• 练习说明
请修改从含有“This screenshot has height=645, width=1333.”的那一行起、到含有“click(x=543, y=320)”的那一行止的部分，把其中的“Product Research”换成“Customer Research”，其余内容一律不变。

• 提取信息
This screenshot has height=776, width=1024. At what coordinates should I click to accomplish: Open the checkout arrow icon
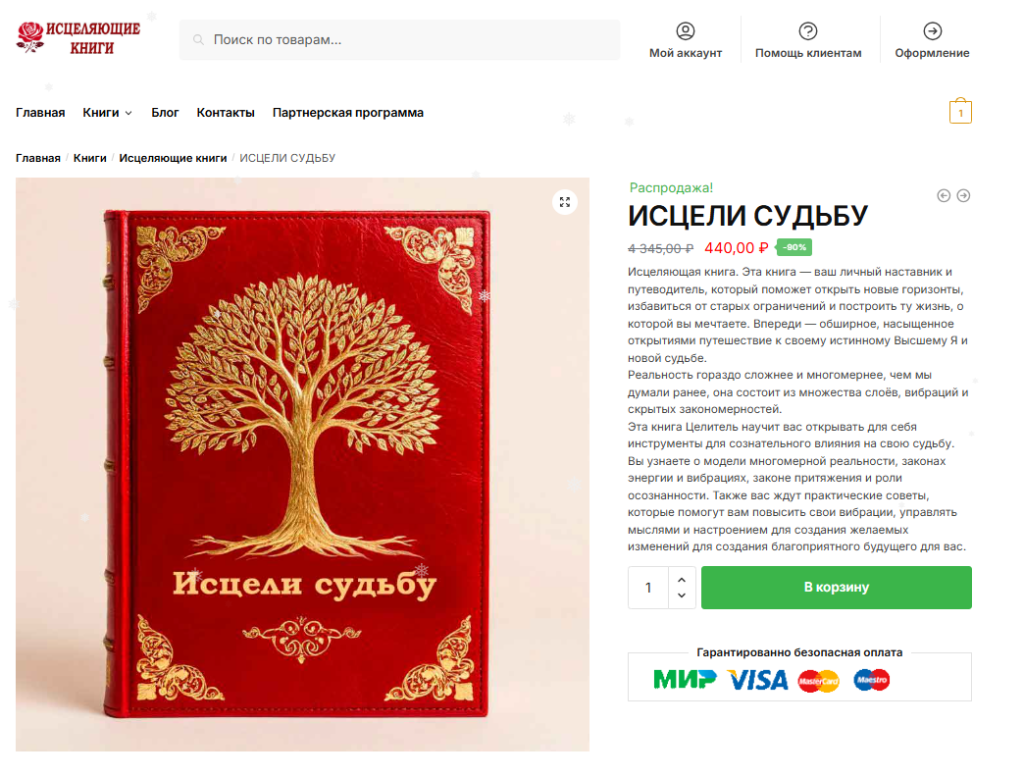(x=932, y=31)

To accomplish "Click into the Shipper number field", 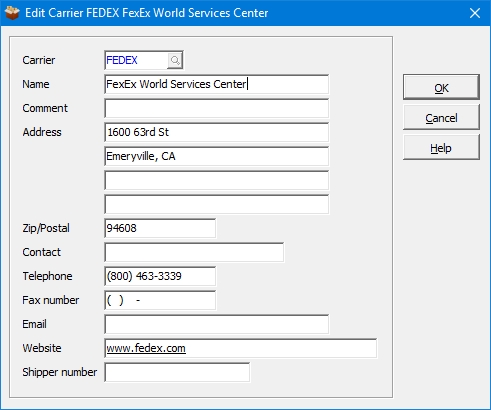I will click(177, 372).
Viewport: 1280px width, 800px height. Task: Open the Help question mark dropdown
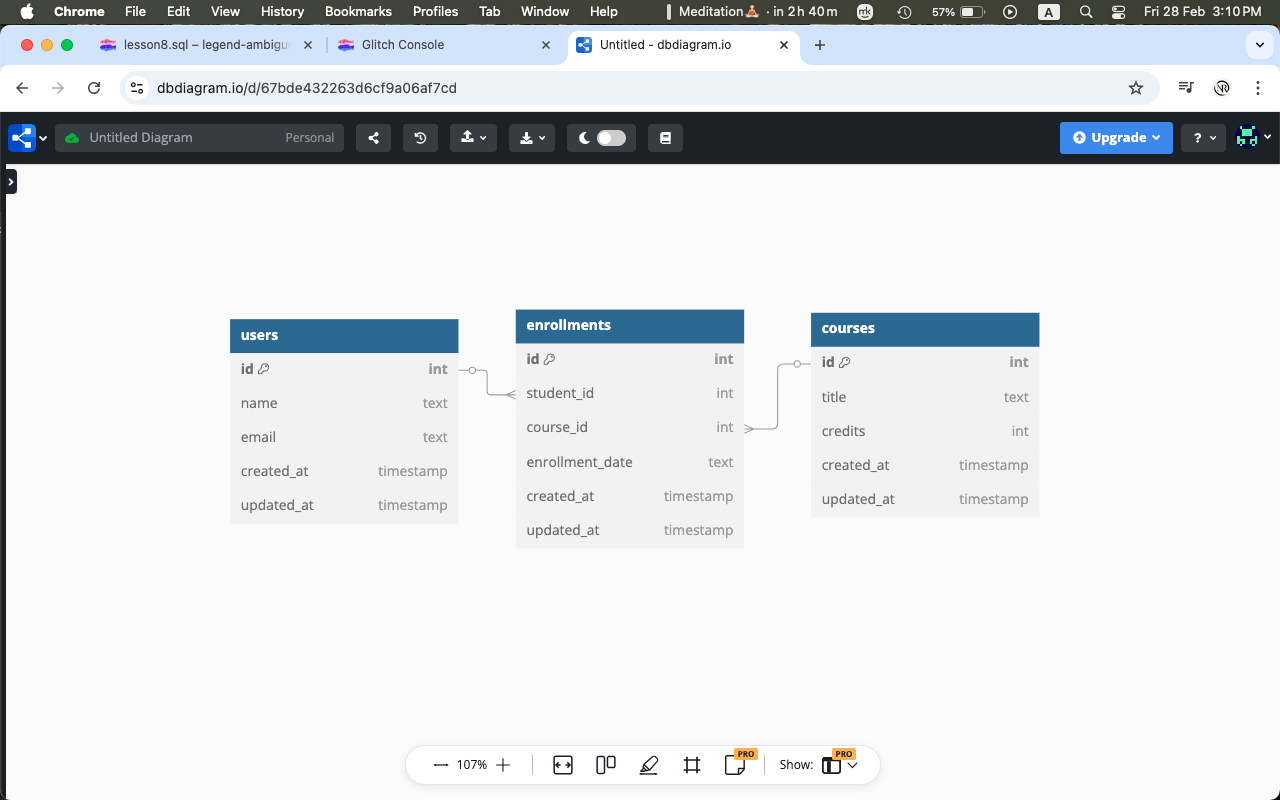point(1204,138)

--

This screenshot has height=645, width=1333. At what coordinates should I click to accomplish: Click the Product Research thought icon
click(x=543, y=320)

--

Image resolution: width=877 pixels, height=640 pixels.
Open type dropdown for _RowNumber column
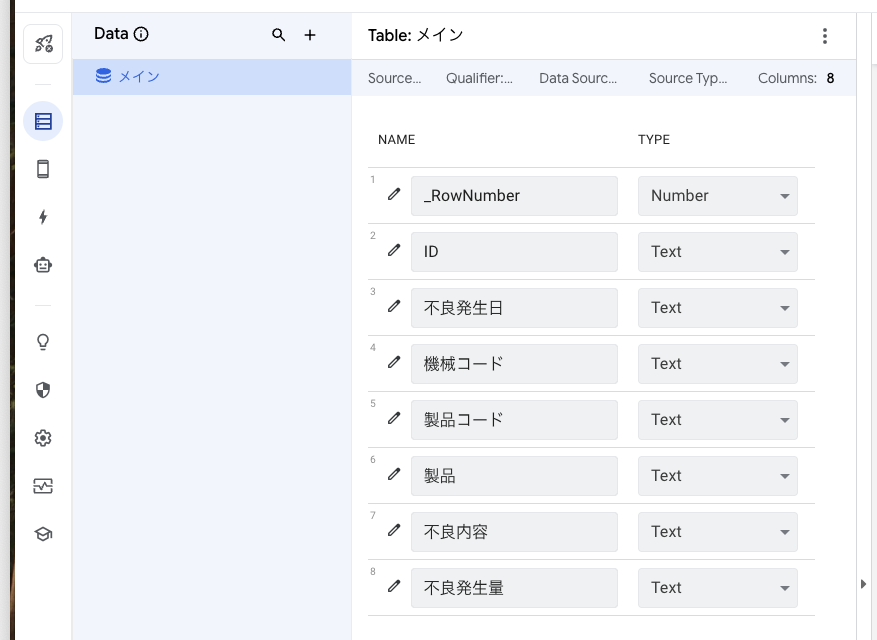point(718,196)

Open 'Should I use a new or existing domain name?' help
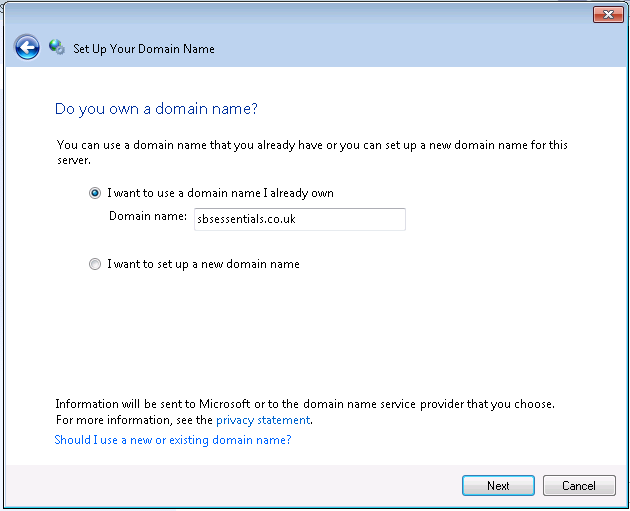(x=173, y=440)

• 书面解答
This screenshot has height=645, width=1333. At what coordinates should I click to accomplish: Click the Customer Research thought icon
click(x=543, y=320)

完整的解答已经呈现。